▸ DOCUMENT PASSAGE:
Subsequently the case came on to be heard, upon the intervening petition of the territory and the answer thereto
of the United States Trust Company and of the receiver, C. W. Smith, and the agreed statement of facts. Upon the hearing, the judge of the district court ordered the receiver to pay to the Treasurer of the County of Bernalillo the sum of $43,254.70, the amount ascertained by a special master to be the aggregate of the taxes levied upon the additional assessments and penalties. An appeal was taken from this order by the United States Trust Company, and also by the receiver, C. W. Smith, who had obtained from the court permission to take such an appeal. The order appealed from was reversed upon hearing before the supreme court of the territory, the court determining that the additional assessments placed upon the rolls were illegal and void. An application was made for a rehearing, which the court denied, and an appeal was taken to this Court.
The sections of the Act of July 27, 1866, with which we are concerned are inserted in the margin; [Footnote 1] also sections 2807, 2822, 2834, and 2835 of the
Compiled Laws of 1884 of New Mexico, relating to taxation. [Footnote 2]
MR. JUSTICE McKENNA, after stating the facts in the foregoing language, delivered the opinion of the Court.
The right of way is granted to the extent of two hundred feet on each side of the railroad, including necessary grounds for station buildings, workshops, etc. What, then, is meant by the phrase "the right of way"? A mere right of passage, says appellant. Per contra, appellee contends that the fee was granted, or, if not granted, that such a tangible and corporeal property was granted that all that was attached to it became part of it and partook of its exemption from taxation.

▸ STORED DATA:
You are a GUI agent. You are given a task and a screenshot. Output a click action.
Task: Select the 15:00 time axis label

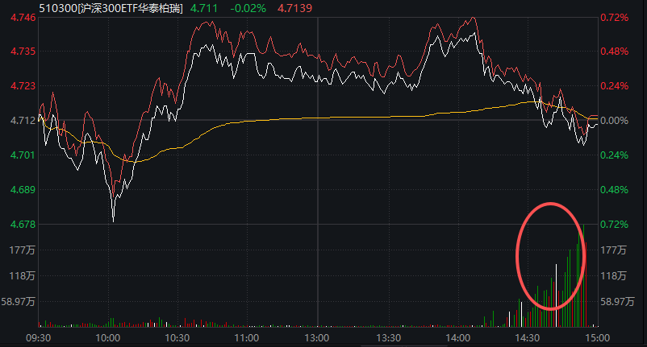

▸ WHAT IS ASKED:
(a) Which section numbers of the Compiled Laws of 1884 of New Mexico does the court opinion on the railroad right-of-way tax dispute cite?
(b) Write the next part of the court opinion on the railroad right-of-way tax dispute, beginning after its final sentence.

▸ EXPECTED RESULTS:
(a) 2807, 2822, 2834, 2835

(b)
To support its contention, appellant urges the technical meaning of the phrase "right of way," and claims that the primary presumption is that it was used in its technical sense. Undoubtedly that is the presumption, but such presumption must yield to an opposing context and the intention of the legislature otherwise indicated. Examining the statute, we find that whatever is granted is exactly measured as a physical thing, not as an abstract right. It is to be two hundred feet wide, and to be carefully broadened so as to include grounds for the superstructures indispensable to the railroad.
The phrase "right of way," besides, does not necessarily mean the right of passage merely. Obviously, it may mean one thing in a grant to a natural person for private purposes
and another thing in a grant to a railroad for public purposes, as different as the purposes and uses and necessities, respectively, are.
In Keener v. Union Pacific Railway, 31 F. 128, MR. JUSTICE BREWER defined the words "right of way" as follows:
"The term 'right of way' has a two-fold significance. It sometimes is used to mean the mere intangible right to cross -- a right of crossing, a right of way. It is often used to otherwise indicate that strip which the railroad company appropriates for its use, and upon which it builds its roadbed."
Mr. Justice Blatchford said in Joy v. St. Louis, 138 U. S. 44:
"Now the term 'right of way' has a two-fold signification. It is sometimes used to describe a right belonging to a party -- a right of passage over any tract, and it is also used to describe that strip of land which railroad companies take upon which to construct their roadbed."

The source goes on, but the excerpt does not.